Probate is the procedure of obtaining the court’s official recognition of the deceased’s Will as well as endorsing and protecting the right of the personal representative to administer the deceased’s estate.

If there is no Will, or an executor renounces their role so that there is no executor to administer the deceased’s estate, then letters of administration is the process of the court granting and endorsing a person as the deceased’s personal representative to administer the deceased’s estate, either in accordance with the deceased’s Will, or, if there is no Will, in accordance with the rules of intestacy.

Essentially, a grant of probate or letters of administration enables a personal representative to formally prove their title to acquire assets forming the deceased’s estate.

Probate is not always required. Whether probate is needed will depend largely on the assets in the estate and how they are owned.

Probate is usually necessary when there are significant assets such as large sums of money in bank accounts, numerous real properties or complex assets.

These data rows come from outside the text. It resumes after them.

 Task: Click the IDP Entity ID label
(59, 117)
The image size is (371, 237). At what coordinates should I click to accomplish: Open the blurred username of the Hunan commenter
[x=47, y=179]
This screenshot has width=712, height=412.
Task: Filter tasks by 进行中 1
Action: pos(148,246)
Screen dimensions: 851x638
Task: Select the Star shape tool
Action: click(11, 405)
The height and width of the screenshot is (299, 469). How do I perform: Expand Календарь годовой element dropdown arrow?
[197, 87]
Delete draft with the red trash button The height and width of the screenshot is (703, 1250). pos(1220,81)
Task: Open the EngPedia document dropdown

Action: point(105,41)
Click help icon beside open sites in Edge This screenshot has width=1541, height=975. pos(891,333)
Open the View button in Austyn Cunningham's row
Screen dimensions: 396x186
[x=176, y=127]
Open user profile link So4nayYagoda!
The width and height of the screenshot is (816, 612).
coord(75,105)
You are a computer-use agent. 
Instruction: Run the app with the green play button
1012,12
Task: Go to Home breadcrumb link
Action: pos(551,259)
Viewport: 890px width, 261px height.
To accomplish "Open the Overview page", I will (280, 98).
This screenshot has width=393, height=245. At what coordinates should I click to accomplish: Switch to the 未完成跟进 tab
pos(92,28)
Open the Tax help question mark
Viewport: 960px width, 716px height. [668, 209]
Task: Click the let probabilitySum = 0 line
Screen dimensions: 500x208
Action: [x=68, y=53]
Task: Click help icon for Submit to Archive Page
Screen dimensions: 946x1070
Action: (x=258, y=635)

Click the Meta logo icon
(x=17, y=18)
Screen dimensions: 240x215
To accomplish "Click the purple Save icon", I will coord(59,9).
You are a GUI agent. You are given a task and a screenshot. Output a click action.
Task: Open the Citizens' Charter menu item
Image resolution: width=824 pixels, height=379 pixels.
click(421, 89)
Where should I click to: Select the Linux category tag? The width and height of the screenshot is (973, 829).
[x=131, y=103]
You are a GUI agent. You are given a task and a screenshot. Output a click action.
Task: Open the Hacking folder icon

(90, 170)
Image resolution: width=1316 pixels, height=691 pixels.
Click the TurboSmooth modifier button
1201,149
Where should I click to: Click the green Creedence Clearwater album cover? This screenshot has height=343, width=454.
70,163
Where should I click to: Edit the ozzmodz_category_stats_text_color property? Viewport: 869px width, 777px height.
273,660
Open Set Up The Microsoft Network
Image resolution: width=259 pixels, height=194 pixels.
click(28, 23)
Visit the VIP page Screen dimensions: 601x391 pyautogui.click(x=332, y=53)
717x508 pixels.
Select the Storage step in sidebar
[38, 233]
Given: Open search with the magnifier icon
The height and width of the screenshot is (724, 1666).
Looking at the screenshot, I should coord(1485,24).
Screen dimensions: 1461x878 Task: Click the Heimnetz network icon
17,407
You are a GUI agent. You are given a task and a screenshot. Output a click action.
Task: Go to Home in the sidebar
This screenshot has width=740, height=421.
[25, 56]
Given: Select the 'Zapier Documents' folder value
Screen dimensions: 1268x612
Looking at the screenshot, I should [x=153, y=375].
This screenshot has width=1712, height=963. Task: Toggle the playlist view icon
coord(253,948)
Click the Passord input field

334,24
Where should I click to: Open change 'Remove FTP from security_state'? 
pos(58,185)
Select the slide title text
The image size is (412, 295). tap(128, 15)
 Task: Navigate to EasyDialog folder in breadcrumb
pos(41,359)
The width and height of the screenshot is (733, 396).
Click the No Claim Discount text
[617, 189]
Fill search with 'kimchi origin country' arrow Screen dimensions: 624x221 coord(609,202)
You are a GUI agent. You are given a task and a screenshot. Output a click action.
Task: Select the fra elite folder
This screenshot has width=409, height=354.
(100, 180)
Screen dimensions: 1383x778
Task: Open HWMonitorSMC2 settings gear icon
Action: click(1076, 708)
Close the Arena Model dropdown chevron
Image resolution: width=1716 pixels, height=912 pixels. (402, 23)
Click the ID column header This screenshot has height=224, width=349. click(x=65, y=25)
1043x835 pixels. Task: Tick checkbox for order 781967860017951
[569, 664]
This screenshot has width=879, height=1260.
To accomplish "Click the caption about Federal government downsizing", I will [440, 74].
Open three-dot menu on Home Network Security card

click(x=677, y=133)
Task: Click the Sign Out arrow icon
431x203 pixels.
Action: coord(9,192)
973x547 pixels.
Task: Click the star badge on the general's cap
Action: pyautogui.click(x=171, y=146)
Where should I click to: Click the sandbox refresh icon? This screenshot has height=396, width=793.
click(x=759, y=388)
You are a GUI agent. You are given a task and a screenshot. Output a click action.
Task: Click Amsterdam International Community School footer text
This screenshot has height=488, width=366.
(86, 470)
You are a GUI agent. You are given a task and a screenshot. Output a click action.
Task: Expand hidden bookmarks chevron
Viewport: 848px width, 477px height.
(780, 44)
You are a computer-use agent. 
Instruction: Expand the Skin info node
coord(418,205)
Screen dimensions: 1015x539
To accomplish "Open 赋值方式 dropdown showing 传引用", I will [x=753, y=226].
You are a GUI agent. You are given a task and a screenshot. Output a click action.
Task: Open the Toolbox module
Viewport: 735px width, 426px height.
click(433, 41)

Probate helps to protect executors against possible claims as they are administering the estate in accordance with a court approved Will.

Although Queensland currently does not require a grant of probate or letters of administration (Grant) to deal with every property transaction, other states do. Some institutions like banks and superannuation funds may require a Grant to allow you to deal with accounts. The value of any shares may also determine whether you require a Grant.

There are various ways of dealing with this aspect. We will discuss this in detail at an initial meeting.

There is no strict timeframe imposed on an executor as to when they must distribute assets to beneficiaries. However, we recommend that executors do not make any distributions until at least six months from the date of death. The reason for this is any person who wants to bring a family provision application against the estate must give notice within six months of the date of death. If an executor distributes estate assets before the six month date and a family provision claim is then notified and made within the time limits, the executor could be held personally liable to that applicant. Waiting the six months, and advertising of the intention to distribute if you have not advertised for your application for a Grant, gives the executor protection against that personal liability if a claim is notified outside the time limit and there is nothing to claim against.

Also, interest is payable on gifts of money made under a Will if the estate administration takes longer than one year to finalise.

A number of avenues are open to the personal representative in cases where the beneficiaries cannot be located after the usual enquiries, advertisements and investigations have proved unsuccessful.

If a specific gift has been provided in the Will and that item has ceased to exist or has been sold or otherwise disposed of by the deceased then that gift may fail. There are a number of issues that will need to be considered before any decision can be made about whether it is as simple as that.

A family trust is a separate entity to the deceased and as such a trust’s assets do not form part of a deceased’s estate. Instead, the family trust will continue in accordance with its trust deed.

If the deceased was the trustee of the family trust, that is, the controller of the family trust, then it is important to determine who the new trustee is. The trust deed should provide what happens on the death of a trustee. In some cases the trust deed will nominate the deceased’s legal personal representative as the new trustee or provide that the deceased may appoint a new trustee in their Will.

Most deeds have a role (often called the appointor or the principal) for a person who can remove a trustee and appoint a new trustee. That person may be the executor or legal personal representative. However, the deed may nominate a particular person to take on that role. The Will may nominate someone to take on that role.

Unpaid present entitlements or loans owed to the deceased by the family trust are a debt that the executor is required to collect. This can cause unforeseen issues if there is a business or single asset in the trust.

Whatever the circumstance, you should seek legal advice to ensure that the appointment of the new trustee is effective and in accordance with the trust deed.